Paul speaks here according to his Jewish culture, chiefly male-centered, and repeats the same arguments of Jewish teachers (vv. 5-10). Then suddenly he realizes that he is denying the equality proclaimed by Jesus and tries to turn back (vv. 11-12). By the way Paul ends the discussion, we see that he himself was aware of the weakness of his arguments.

Let us not lessen these flashes of light thrown at us by Paul: the angels participate in Christian worship (Mt 18:10and Rev 5:8; 8:3), even our exterior bearing is in a way an active sharing in the liturgy of the Eucharist.

This paragraph helps us to understand that many things in the Church and in Christian life are no more than customs or human traditions, although they maintain among us respectable values. Those in authority, like Paul, cannot impose them on the community.

• 17. Without making any transition Paul passes to the most important act of the Christian assembly, the Eucharist. These lines are the oldest testimony relating to the Supper of the Lord and were written in the year 55 A.D., some years ahead of the Gospels.

The community gathered in a friendly house. After the supper, solemnized by the singing of the psalms, the leader of the community said a prayer of thanksgiving, remembering the last supper of Jesus, and repeated his words to consecrate the body and blood of Christ.

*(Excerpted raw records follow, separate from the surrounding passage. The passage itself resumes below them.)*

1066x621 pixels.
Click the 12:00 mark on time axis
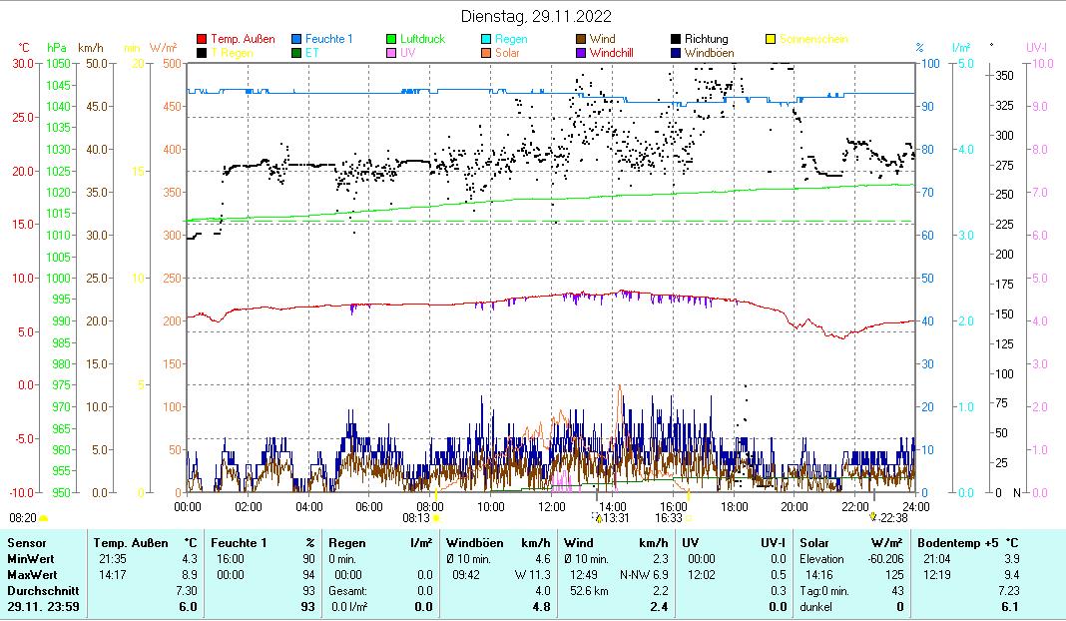(551, 505)
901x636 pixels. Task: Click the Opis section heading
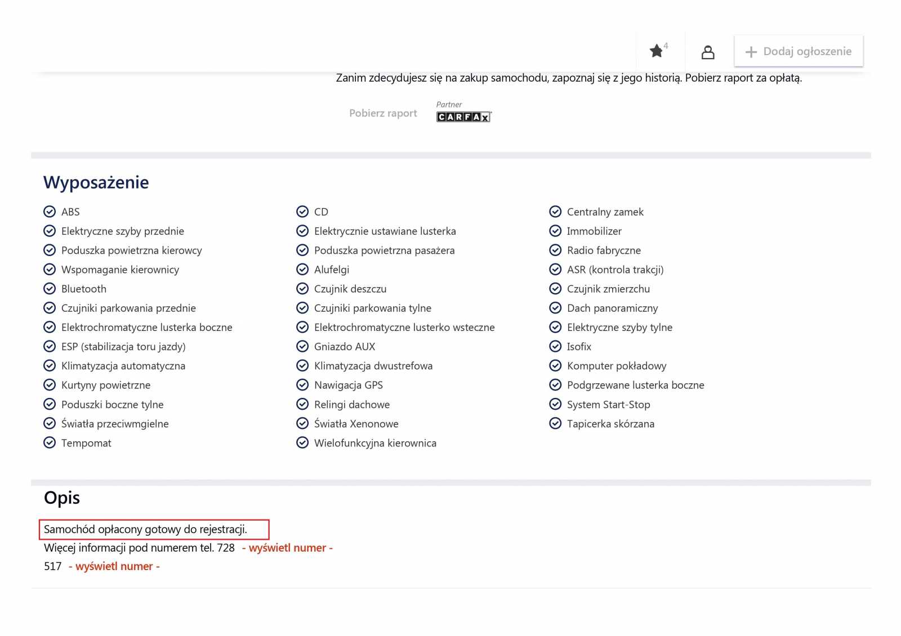[x=62, y=498]
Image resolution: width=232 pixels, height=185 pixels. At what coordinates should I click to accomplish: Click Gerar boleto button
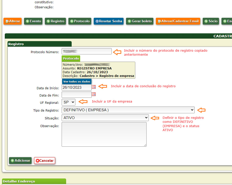coord(140,21)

Then everyone received communion from the same bread and the same cup.

In 10:16Paul recalled two aspects of the Lord’s Supper:

– it is the communion of the body and blood of the Lord;

– it affirms a union of love among all: we form one body.

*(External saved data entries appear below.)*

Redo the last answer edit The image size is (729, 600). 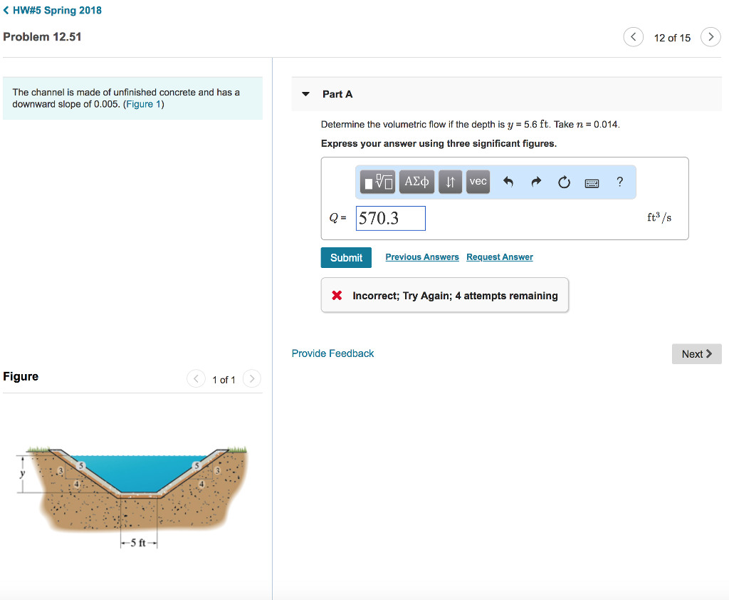coord(535,182)
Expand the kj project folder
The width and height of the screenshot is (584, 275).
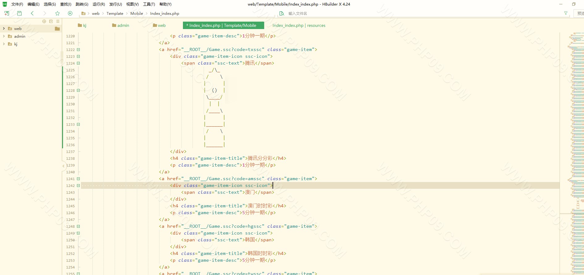pyautogui.click(x=4, y=44)
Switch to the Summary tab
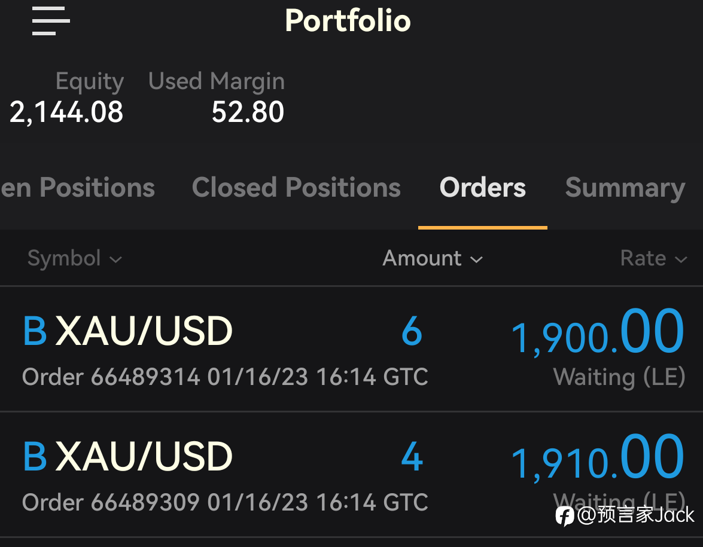703x547 pixels. tap(625, 188)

Here Paul denounces the Corinthians for their sin with regard to these two points.

Each one eats at once his own food to avoid sharing with those who are poorer, or to evade the company of certain persons. We can imagine that the groups spontaneously formed and occupied various rooms in the same house: actually each one joined the group from his own milieu. Perhaps the buffet is more promising where the rich are, while the poor are in the yard.

Another is getting drunk and therefore not disposed to receive the body of Christ.

In not recognizing the Body (v. 29). This term points out at the same time:

– the one who does not distinguish consecrated bread from ordinary bread and does not receive it with due respect, as the body of Christ;

– the one who ignores his brothers and sisters in the celebration of the Eucharist. He does not recognize the body of Christ as formed by all the assembled Christians.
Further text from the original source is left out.